Los maestros de la UPN hacen de sus tutores, pero los jóvenes también deben contar con un tutor que sea parte de la comunidad. ¿Quiénes son esos tutores? Se explica del siguiente modo en un documento de la carrera: “El tutor comunitario es la persona que ha adquirido un estatus de sabio(a) del pueblo tanto por sus conocimientos adquiridos como por su testimonio y compromiso… Son los consejeros, los ancianos(as) que se erigen como los baluartes de la tradición y son los reservorios en quienes se encuentra depositado el patrimonio intangible de los pueblos indígenas. Se trata de par­teras, las ancianas que representan a las deidades del agua, músicos, rezanderas(os), embajadores (pedidores de novia), los que miden el hueso (los que leen la suerte), quemadores de vela, presentadores de ofrendas en las cimas de los cerros, artesanos, curanderos, consejeros, los fiscales, los cantores y los principales (conocedores del territorio, de los documentos históricos, de las mojoneras, códices e historias orales de la defensa del ­territorio)”.


La clase política, “moribunda”

El trabajo final, un “portafolio” donde los jóvenes recogen las experiencias adquiridas y los resultados, “tiene que ser validado por la comunidad”, porque la idea es que participen “en lo que la comunidad necesita”, dice la maestra Avilés.

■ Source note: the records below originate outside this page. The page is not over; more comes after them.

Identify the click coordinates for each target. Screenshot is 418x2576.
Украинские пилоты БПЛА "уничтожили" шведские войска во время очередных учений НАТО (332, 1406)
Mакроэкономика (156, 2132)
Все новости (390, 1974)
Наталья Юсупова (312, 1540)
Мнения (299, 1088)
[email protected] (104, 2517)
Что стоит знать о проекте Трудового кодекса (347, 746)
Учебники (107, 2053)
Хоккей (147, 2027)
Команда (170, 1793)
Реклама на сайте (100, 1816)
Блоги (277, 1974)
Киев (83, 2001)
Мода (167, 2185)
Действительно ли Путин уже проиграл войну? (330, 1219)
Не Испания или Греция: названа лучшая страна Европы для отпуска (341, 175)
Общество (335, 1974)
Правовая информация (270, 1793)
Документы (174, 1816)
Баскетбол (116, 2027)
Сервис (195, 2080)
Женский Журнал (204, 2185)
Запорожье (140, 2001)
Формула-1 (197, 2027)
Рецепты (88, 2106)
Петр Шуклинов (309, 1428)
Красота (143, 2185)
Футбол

La licenciatura tiene tres opciones terminales: lengua y cultura, cuestiones de territorio y sistemas normativos y derecho indígena (en este último estaba inscrito Antonio Vivar).

La profesora de la UPN explica que los primeros egresados ya trabajan en casas de la cultura, museos comunitarios, en programas de la Secretaría de Desarrollo Social y en organizaciones regionales enfocadas en el desarrollo.

Dado que la mayor parte de la oferta académica de la UPN está dirigida a maestros en servicio, los estudiantes de la LDCI no reciben apoyos. “Tenemos 10 mil pesos mensuales para que funcione la oficina, pero ninguno de nuestros estudiantes recibe una beca, pese a que son todos muy pobres y necesitan recursos al menos para sus prácticas de campo, que ellos deben sufragar”, dice Barrera.

A su hijo, de apenas ocho meses de edad, Antonio le dejó el portafolio que deben entregar todos los alumnos de la licenciatura: reúnen sus vivencias, narran qué aprendieron, hablan de las capacidades que adquirieron y de lo que han aportado a cada comunidad.